US drafts airlines to support Afghan evacuation. UK Prime minister Boris Johnson has said he will bring G7 leaders together for urgent talks on the situation in Afghanistan on Tuesday.

(アメリカはアフガンからの人員退去のための航空機を航空会社から調達。イギリスのボリス・ジョンソン首相は、アフガン情勢についてG7緊急会議を火曜日に招集)
― BBC より

タリバンのアフガン制圧がもたらす動揺とアメリカの誤算

 タリバンカブール制圧のニュースが世界に衝撃を与え、すでに様々な報道がなされている中で、中国、アメリカ、インドなどの知人の話を聞きながら、どういった方向から解説をすればよいかと考えてみました。
 
 今回のイスラム勢力の勝利によって、戸惑うアジアの大国が二つあります。
 一つは、イスラム教徒の多いウイグル人の人権を蹂躙していると、世界から批判を受けている中国です。
 中国とアフガニスタンとは国境を接し、中国の強硬な漢化政策に抵抗していたウイグル人の一部は、アフガニスタンを経由してイスラム過激派と合流していました。ウイグル人の抵抗と西側諸国の批判との板挟みに悩む中国にとっては、アフガニスタンがイスラム色一色に塗り替えられることには抵抗がある一方で、タリバンがアメリカ寄りの政権を崩壊させたのはありがたいことです。中央アジアへの覇権拡大に絶好のチャンスとなるからです。ですから、中国は不安と好機の二つの矛盾した方程式を抱えつつ、極めて政治的にこの問題に対応します。王毅外相がいち早くタリバンの指導者と面会した背景はそこにあります。
 
 もう一つの国はインドです。
 中国ともパキスタンとも国境問題を抱え、パキスタンの中にはヒンドゥー教国家ともいえるインドに敵対的なイスラム過激派が潜伏しているため、今回のアフガニスタンの変化は、インドにとって直接の軍事的脅威となっています。
 そして、アフガニスタンがこうも早くタリバンに席巻されるとは、アメリカもヨーロッパの主要国も予測していませんでした。これはアメリカの大きな誤算でした。しかし、冷静に考えれば、それは予測できたはずです。

資料:
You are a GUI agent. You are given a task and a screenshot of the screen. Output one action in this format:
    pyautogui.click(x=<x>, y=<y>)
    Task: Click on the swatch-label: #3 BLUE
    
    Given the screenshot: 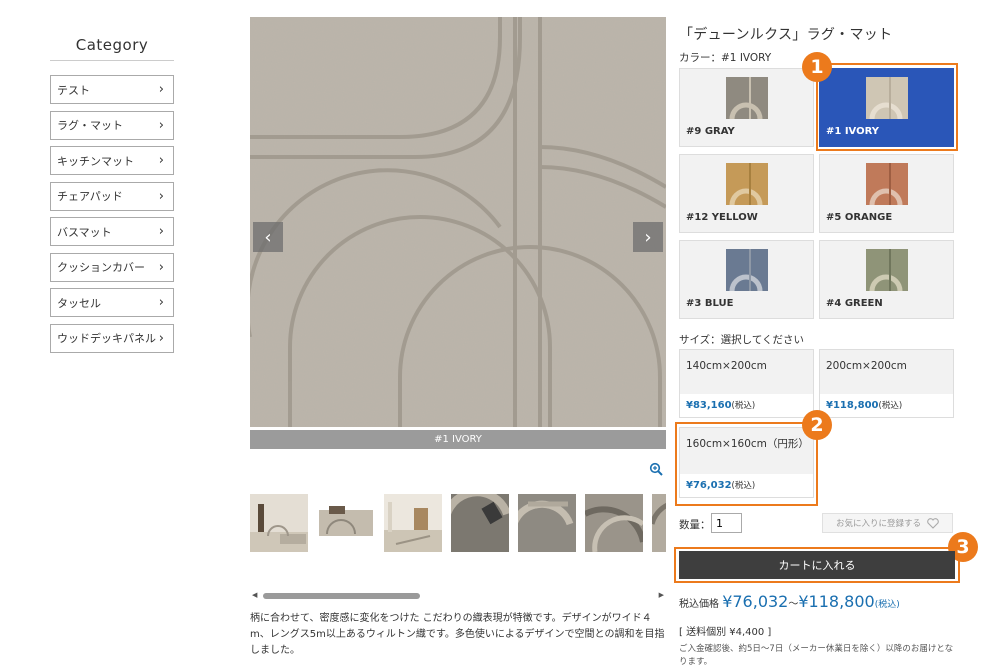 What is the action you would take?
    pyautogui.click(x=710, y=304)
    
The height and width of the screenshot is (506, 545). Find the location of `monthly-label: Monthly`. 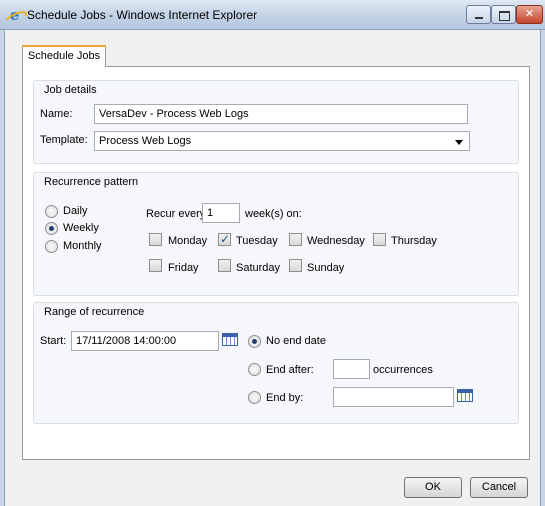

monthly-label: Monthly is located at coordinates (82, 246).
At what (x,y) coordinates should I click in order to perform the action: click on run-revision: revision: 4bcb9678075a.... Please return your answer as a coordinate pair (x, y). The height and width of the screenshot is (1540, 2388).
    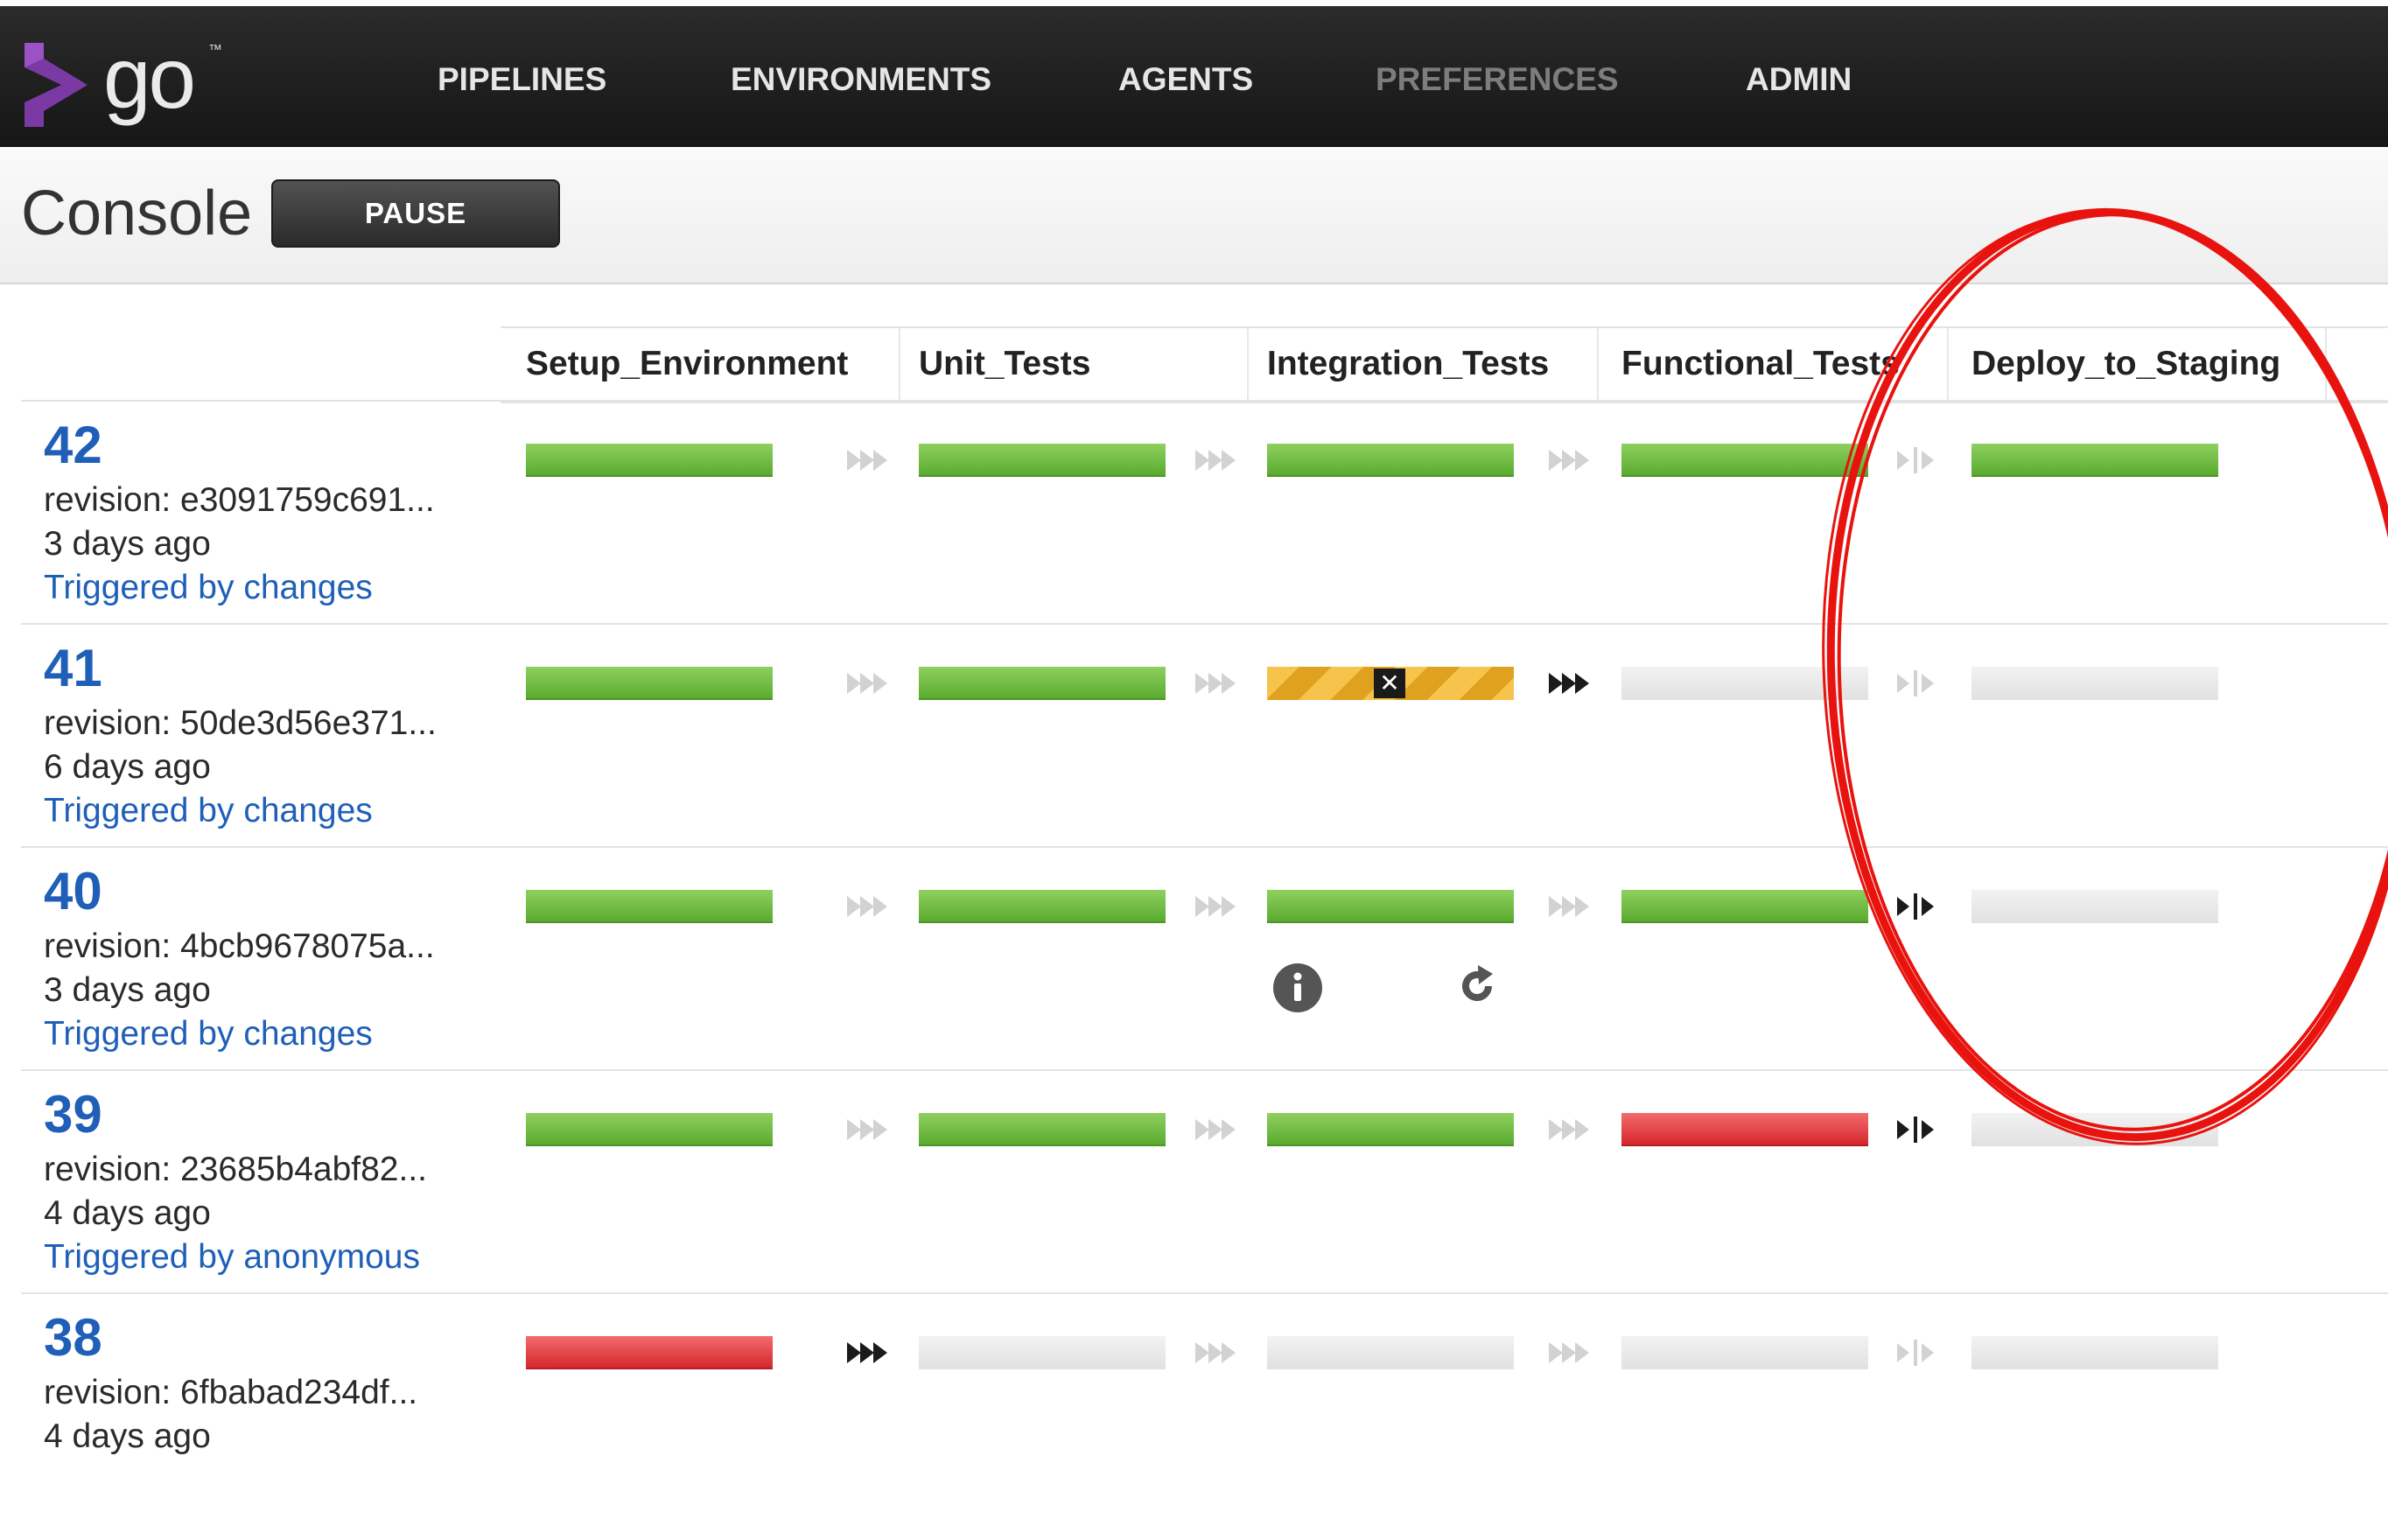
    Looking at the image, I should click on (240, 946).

==

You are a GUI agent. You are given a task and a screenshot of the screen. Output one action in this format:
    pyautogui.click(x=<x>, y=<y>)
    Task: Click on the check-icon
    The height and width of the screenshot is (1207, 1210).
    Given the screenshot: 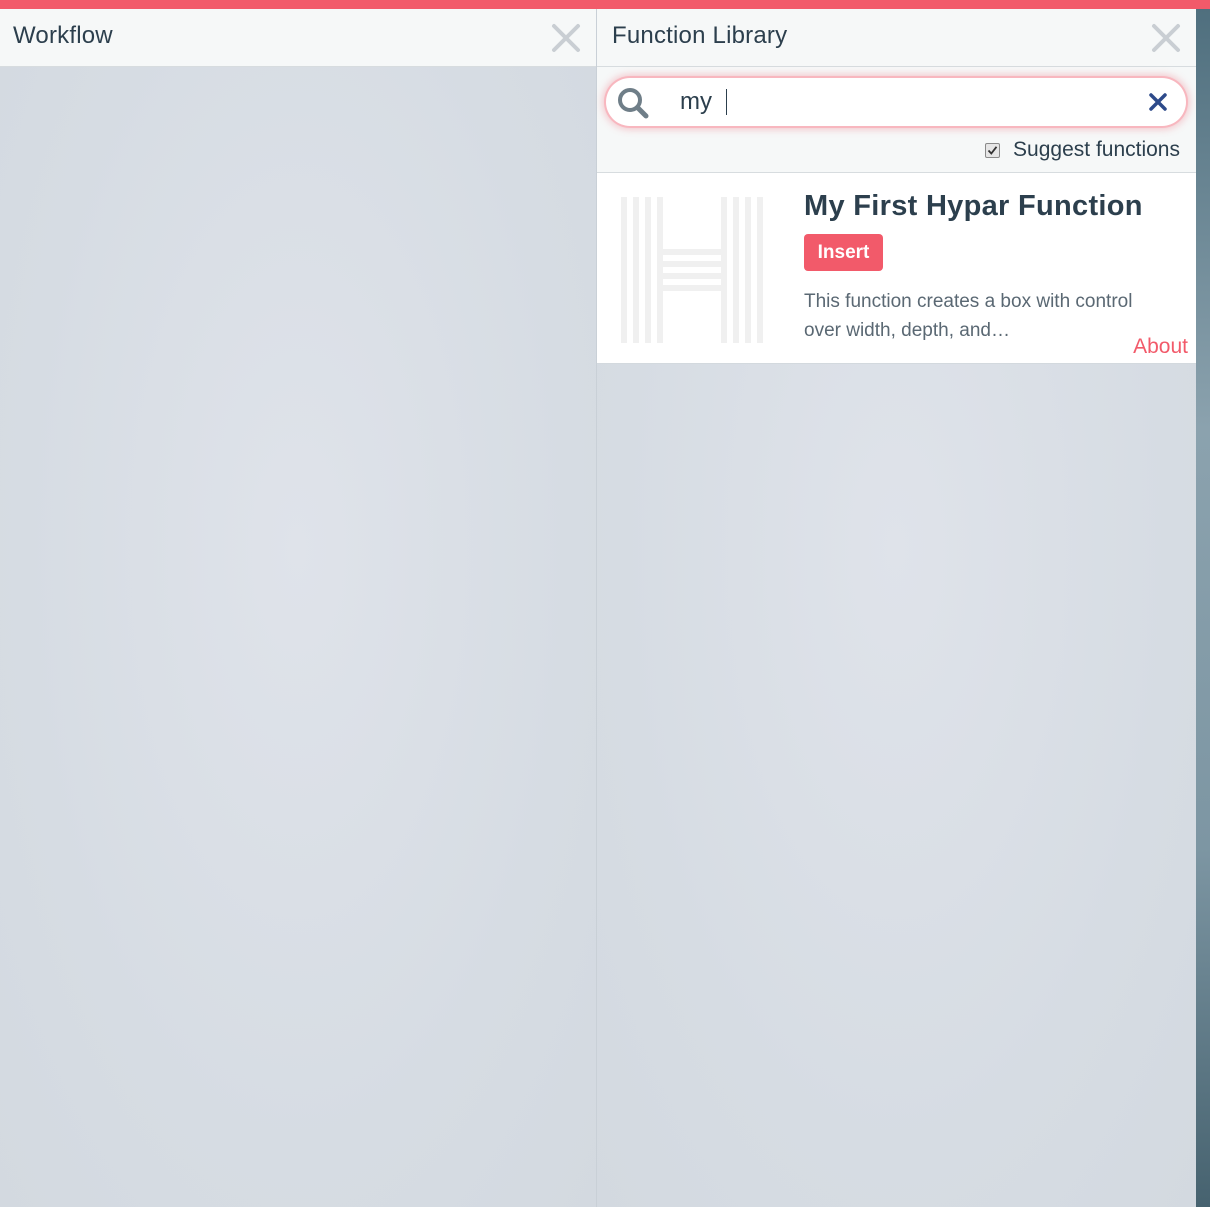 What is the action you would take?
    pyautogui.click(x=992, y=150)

取り組む課題: タリバンのアフガン制圧を扱った読解文によると、中国の王毅外相がいち早く面会した相手は誰ですか。 資料は読解文とは関係がありません。

課題の解答: タリバンの指導者です。